RCM 701(a)(6)(D) obligates the trial counsel to disclose evidence that “reasonably tends” to negate the guilt of the accused, while the Brady test focuses on the materiality of the evidence at issue for purposes of determining whether the accused has been afforded due process. This reflects the difference in applying rules of disclosure during discovery versus the standard applied by appellate courts post-conviction. At the trial level, military judges must decide disclosure issues based on the potential relevance of evidence and should use RCM 701(a)(6). Appellate courts will determine whether an alleged nondisclosure actually affected the trial outcome and apply the “materiality” test. Note that much of the case law related to the term “material” may not translate well to litigation at trial because it focuses on applying a post-trial prejudice analysis rather than evaluating pre-trial disclosures.

  1. Timing of Disclosures

  1. Notification of Charges: The accused must be informed of the charges by his immediate commander as soon as practicable. RCM 308(a).

  1. Disclosures due after preferral of charges: As soon as practicable after notifying the accused of preferred charges, trial counsel must provide the defense copies of the charges and any matters that accompanied the charges when preferred. R.C.M. 308(c); see also Rules of Practice Before Army Courts Martial (2023) 3.1 (“In addition to the RCM 308 requirement for commanders to immediately inform the accused of preferred charges, trial counsel must deliver a copy of preferred charges to the appropriate Trial Defense Service (TDS) field office at the earliest possible date so that military defense counsel can be appointed and begin case preparation.”)

  1. Report of preliminary hearing (promptly after completion). RCM 405(m)(4).

  1. RCM 701:

Allied Papers (as soon as practicable after service of charges under RCM 602) - RCM 701(a)(1):

• Any papers that accompanied the charges when referred

• Any written determination made by special trial counsel pursuant to Article 34

• Any written recommendation from a commander as to disposition

• Any papers sent with charges upon a rehearing or new trial

• The convening orders and any amending orders

• Any sworn or signed statement relating to an offense charged in the case which is in the trial counsel’s possession

  1. Additional requirements from the Rules of Practice:

Soldier Record Brief or Soldier Talent Profile and referred charges must be provided within 24 hours to the accused, the defense counsel, and the military judge. Rule of Practice 3.1. It is the trial counsel’s responsibility under this rule to ensure that the Soldier Record Brief or Soldier Talent Profile contains correct and complete information as to the following: (1) the accused’s date of birth; (2) the accused’s MOS or Branch Code; the accused’s marital status; (3) the accused’s GT score; (4) the accused’s Basic Active Service Date; (5) the accused’s gender/REDCAT; and (6) the accused’s complete civilian education.

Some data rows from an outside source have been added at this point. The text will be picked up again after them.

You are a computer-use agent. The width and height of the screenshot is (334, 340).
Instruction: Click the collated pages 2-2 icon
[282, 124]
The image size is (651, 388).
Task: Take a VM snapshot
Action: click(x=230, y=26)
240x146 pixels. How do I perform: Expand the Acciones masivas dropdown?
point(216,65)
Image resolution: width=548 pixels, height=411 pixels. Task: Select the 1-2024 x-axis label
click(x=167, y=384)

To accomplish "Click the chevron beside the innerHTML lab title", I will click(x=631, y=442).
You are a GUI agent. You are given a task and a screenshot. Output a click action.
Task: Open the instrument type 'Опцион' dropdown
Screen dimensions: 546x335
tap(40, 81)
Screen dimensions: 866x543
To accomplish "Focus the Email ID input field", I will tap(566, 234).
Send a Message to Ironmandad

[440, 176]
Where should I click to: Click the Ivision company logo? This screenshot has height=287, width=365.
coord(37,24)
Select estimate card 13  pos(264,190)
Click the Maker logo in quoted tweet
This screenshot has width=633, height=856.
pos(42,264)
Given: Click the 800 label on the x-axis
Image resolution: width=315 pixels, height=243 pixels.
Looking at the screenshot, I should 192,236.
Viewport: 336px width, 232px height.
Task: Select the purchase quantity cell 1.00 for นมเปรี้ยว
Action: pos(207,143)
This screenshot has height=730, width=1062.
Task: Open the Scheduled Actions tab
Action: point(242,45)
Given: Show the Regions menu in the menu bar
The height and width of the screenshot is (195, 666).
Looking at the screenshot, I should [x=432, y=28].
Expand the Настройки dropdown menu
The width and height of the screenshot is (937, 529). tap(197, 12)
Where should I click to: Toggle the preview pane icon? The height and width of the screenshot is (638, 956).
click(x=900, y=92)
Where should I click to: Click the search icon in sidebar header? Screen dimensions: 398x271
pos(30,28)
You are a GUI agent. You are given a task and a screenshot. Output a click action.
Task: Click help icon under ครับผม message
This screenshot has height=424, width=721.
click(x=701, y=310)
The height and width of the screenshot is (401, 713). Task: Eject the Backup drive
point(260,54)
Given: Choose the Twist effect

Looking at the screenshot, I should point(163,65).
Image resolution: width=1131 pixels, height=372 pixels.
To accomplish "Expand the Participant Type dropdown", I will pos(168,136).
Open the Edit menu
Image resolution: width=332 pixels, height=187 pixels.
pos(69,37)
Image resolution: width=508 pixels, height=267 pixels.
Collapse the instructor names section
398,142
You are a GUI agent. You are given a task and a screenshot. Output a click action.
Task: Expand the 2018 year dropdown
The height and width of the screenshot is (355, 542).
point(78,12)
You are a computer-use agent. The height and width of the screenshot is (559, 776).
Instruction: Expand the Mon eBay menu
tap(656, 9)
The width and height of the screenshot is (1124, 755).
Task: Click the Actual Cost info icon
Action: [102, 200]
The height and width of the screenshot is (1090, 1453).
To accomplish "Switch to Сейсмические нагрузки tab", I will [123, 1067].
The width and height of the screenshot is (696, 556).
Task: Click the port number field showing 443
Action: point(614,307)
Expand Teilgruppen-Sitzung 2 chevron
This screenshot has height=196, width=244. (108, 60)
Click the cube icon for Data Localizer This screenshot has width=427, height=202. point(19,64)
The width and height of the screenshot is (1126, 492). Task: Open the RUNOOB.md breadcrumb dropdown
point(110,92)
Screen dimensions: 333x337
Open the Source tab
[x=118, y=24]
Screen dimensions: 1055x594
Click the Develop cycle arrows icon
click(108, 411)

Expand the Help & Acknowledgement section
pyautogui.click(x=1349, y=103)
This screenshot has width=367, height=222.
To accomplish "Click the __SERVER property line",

  1. Prior convictions of the accused (before arraignment).

The “trial counsel shall notify the defense of any records of prior civilian or court-martial convictions of the accused of which the trial counsel is aware and which the trial counsel may offer on the merits for any purpose, including impeachment.” RCM 701(a)(4).

  1. “Section III” disclosures under the Military Rules of Evidence due before arraignment

  1. Grants of immunity or leniency (prior to arraignment or within a reasonable time before the witness testifies): When a government witness has been granted immunity or leniency in exchange for testimony, the grant must be reduced to writing and served on the accused. MRE 301(d)(2); see also Giglio v. United States, 405 U.S. 150 (1972).

  1. Statements of the Accused (Prior to Arraignment)

Disclosure Requirement: The prosecution must disclose all statements of the accused, oral or written, that are:

• Relevant to the case

• Known to the trial counsel

• Within the control of the Armed Forces

Evidence derived from such statements that the prosecution intends to offer against the accused at trial

Authority: MRE 304(d)

Late Disclosure: Counsel must provide timely notice of an intent to offer a statement that was not disclosed prior to arraignment; military judge retains discretion as to whether to admit such a statement. MRE 304(f)(2).

Relevance Standard: The disclosure requirement applies only to “relevant” statements. The relevance of some pretrial statements made by the accused may not be foreseen until the defense has presented its case. Under those circumstances, the Government cannot be penalized for earlier nondisclosure. However, if there is a reasonable prospect that the statement might be offered in evidence during the trial, then disclosure is required.


United States v. Dancy, 38 M.J. 1, 4 (citing United States v. Callara, 21 M.J. 259, 263 (C.M.A. 1986)).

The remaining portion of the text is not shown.